Change through energy and water consumption
The first place consumers might see cost savings while improving the environment is in the home. While a person can go green and go big by converting their energy supplier from electric to solar, on a smaller scale, daily lifestyle changes reduce the cost of utility bills. For example, instead of running the air and heat on high throughout the day, keep the heat running a few degrees lower in the winter and the air running higher in the summer. Better yet, install fans that run in conjunction with the air to prevent it from cycling so frequently during the summer. Consumers can also make energy-saving upgrades to a home by installing cheap shutters or applying plastic window shades to keep the home cool in the summer. Instead of using incandescent bulbs, opt for compact fluorescent lights (CFLs). In addition, it is a good idea to exchange synthetic household cleaners with natural cleaners such as vinegar, lemon, and baking soda.

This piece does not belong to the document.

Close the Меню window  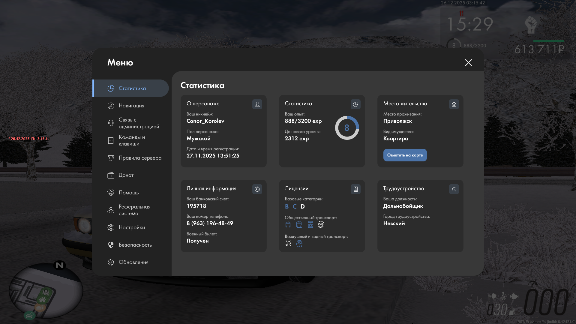coord(468,62)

Wise husbandry of water resources can also improve the environment while saving money. Very minor changes, like line drying as opposed to using a dryer for clothes, can save energy, money and the environment. You should also consider washing clothes in cold water to offset heating costs, as most of the energy used in a cycle goes to heating water. Homeowners can also install water-saving fixtures and faucets to reduce the amount of water used when bathing and using the restroom.
Those who find they spend an inordinate amount of water while watering plants and the grass might consider planting environmentally-friendly plants that do not require a lot of water. Finally, pay attention to programs the city might have to reduce hot water usage during non-peak hours. A simple device can be attached to a water heater that regulates energy use throughout the day.

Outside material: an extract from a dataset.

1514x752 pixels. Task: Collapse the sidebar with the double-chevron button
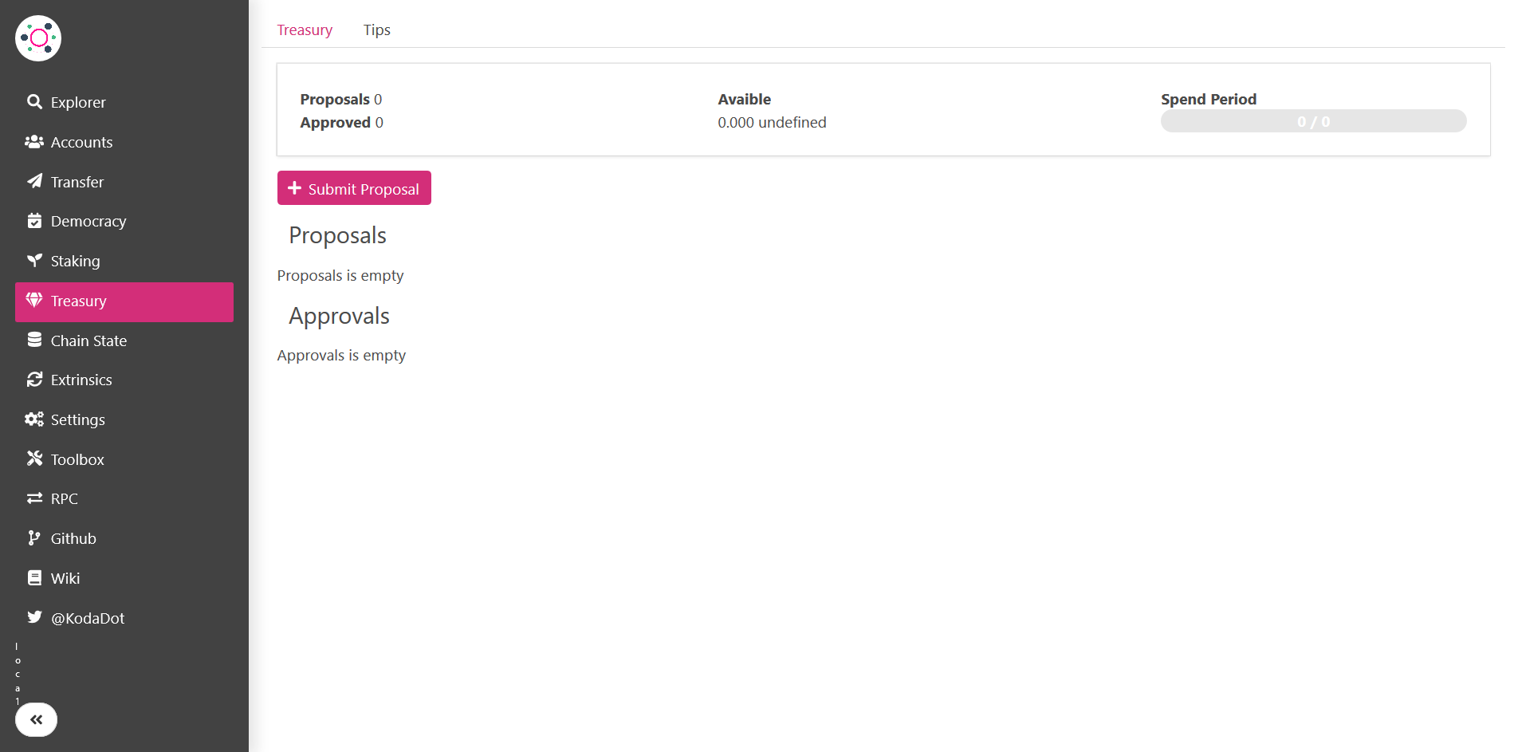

Change through consumer purchasing power
Developing green habits that include purchasing green groceries and other personal items can also improve the environment and your health. Simple habits like reducing the number of meals where meat is served can save on groceries while bettering the environment. Because most vegetables are cheap, people and families who reduce meat consumption not only save money but also develop healthy eating habits. It’s even better if you can purchase fresh fruit and vegetables from local farmer’s markets in the area. If meat is a must-have staple in the diet, consider purchasing organic or free-range meat and eggs. If you’re feeding a family, consider purchasing popular groceries in bulk to save on money and reduce waste. Consumers can also save money on water consumption and reduce waste by avoiding bottled water and using a water filter that only needs changing every couple of months.
When purchasing products for the home, consumers should adopt a “borrow instead of buy” policy to reduce consumption. For example, instead of purchasing brand-new books, consider borrowing from libraries or visiting second-hand bookstores. Consumers reduce waste by borrowing and exchanging magazines as opposed to spending on subscriptions that add up. Better yet, purchase online subscriptions to get rid of hard copies entirely.

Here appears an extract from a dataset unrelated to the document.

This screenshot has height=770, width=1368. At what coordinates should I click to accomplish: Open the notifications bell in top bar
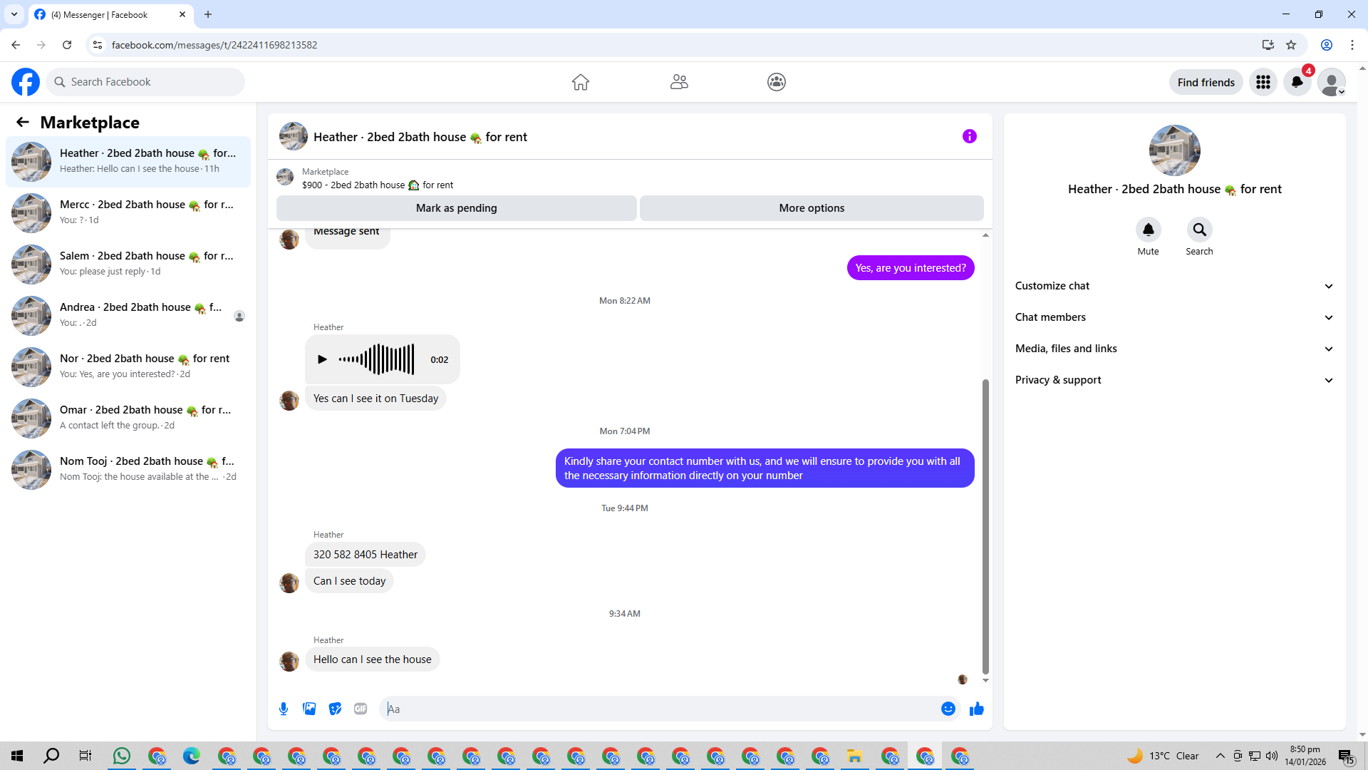tap(1297, 82)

Other ways to conserve and save
Use online bill payment and e-statement options. Online bill pay and e-statements reduce paper waste, and some financial institutions do not charge a monthly fee for e-statements.
Maintain appliances in the home. Whether it is servicing a heating system or cleaning the coils behind the refrigerator, these maintenance habits save energy and money in utility costs.
Reuse and recycle plastics. Reuse plastics by converting them to storage containers. Furthermore, many garbage companies offer recycling programs in addition to garbage collection.
Ultimately, the planet, the human being, and the pocketbook will all benefit from adopting green habits that encourage conservation. Simple changes that cost no more than the effort it takes to adopt them can save consumers thousands in the long run. More importantly, conservation is one of those now-or-later situations. Humans, as a collective, can either conserve the earth’s resources now or pay costs related to a polluted environment later.